Bailey, who is now 20 and held at Stanley Correctional Institution for car theft and drug delivery, testified before a grand jury in Madison last summer as part of a sweeping probe into inmate abuse at the juvenile prison north of Wausau.

Gov. Scott Walker last week announced plans to close the prison as a juvenile facility if re-elected this fall.

John Wienandt, former Lincoln Hills School for Boys guard.

In 2014, Bailey was sent to Lincoln Hills after he got in a fight at a treatment center, he said. He was angry he was sent there — it was his second time there — and he kicked and banged on his door, he said. Prison records state he also blocked the camera in his room.

Guards told him he would need ice. When he asked why, they said he would need it to soothe his wounds, Bailey said in the interview and his lawsuit.

The guards charged into his room and brought him to his hands and knees. Officers James Johnson and John Wienandt twisted his arms behind his back for several minutes, according to Bailey and state records.

They told him to say he was sorry for covering the camera and threatened to knock out his teeth, according to his lawsuit.
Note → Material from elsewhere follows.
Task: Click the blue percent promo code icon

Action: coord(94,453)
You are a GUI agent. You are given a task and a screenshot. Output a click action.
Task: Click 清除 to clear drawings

When he started to cry, they called him a “little bitch” and told him to stop crying, the suit said.

James J. Johnson, former Lincoln Hills School for Boys guard.

Bailey said he told the guards he thought his arm was broken, but they ignored his pleas for help and told him to strip for a search. Taking off his clothes was painful because of the arm injury, he said.

Guards believed he had a screw he could use to hurt himself or others but they did not find one. They left him naked in his cell. More than an hour later, they gave him socks and two hours after that pants, according to the lawsuit.

Bailey said a nurse visited him hours after the assault, told him his arm probably was broken and gave him ibuprofen. More than a week later, he saw a doctor in nearby Merrill who determined his arm was fractured above the wrist and put him in a cast.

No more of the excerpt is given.